May 6, 2012

On day school advocacy, follow the money.

I was intrigued to learn that my colleagues at the Jewish Council for Public Affairs are holding a panel discussion on vouchers, tax credits and other forms of government aid to non-public (i.e., private) schools. The panel is scheduled for this week's annual JCPA Plenum, where community activists from around the country gather to coordinate national and local approaches to pressing issues.

As was pointed out in the latest New York Jewish Week, this is a big deal for a national umbrella that's typically left-of-center when it comes to social policy and domestic politics. Part of JCPA's strength has been its affinity with labor unions and liberal church groups, which has come in handy over the years especially in protecting Israel from would-be boycotts. Some years back, JCPA ran afoul of some of the more monied interests in the Jewish community by opposing the Bush-era tax cuts.

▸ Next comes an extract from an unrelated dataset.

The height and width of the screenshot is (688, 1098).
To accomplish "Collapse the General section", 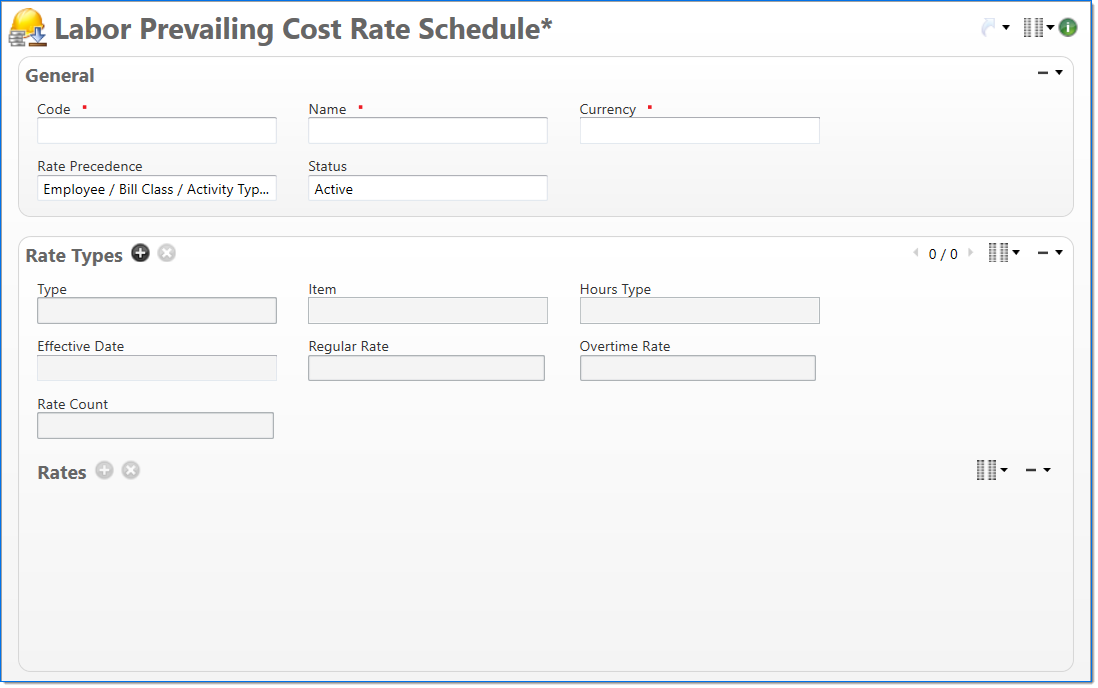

Could this be a sea change? Government assistance to private schools -- even yeshivas -- is usually perceived by teachers' unions as undercutting their bottom line on the public school side. Many liberal Jews have lingering concerns over separation of church and state -- even for financing of secular aspects of Jewish day school education.

According to The Jewish Week, the three panelists for the session will be two academics -- including the leading historian of American Jewry -- and the head of a major teachers' union. It's a nice "get" to have a major skeptic of government funding, and two thoughtful scholars... but no sea change yet. Hopefully, sometime soon, JCPA will be in a position to give a platform to those in the community who are actively engaging in political advocacy for this cause, at the national, state and city levels;  a constitutional law expert; and possibly, one of the many community leaders who are also on board.

For now, it may be up to the Jewish Federations to lead the way, since that's where the donors are. Who better to appreciate what it costs to fund Jewish continuity?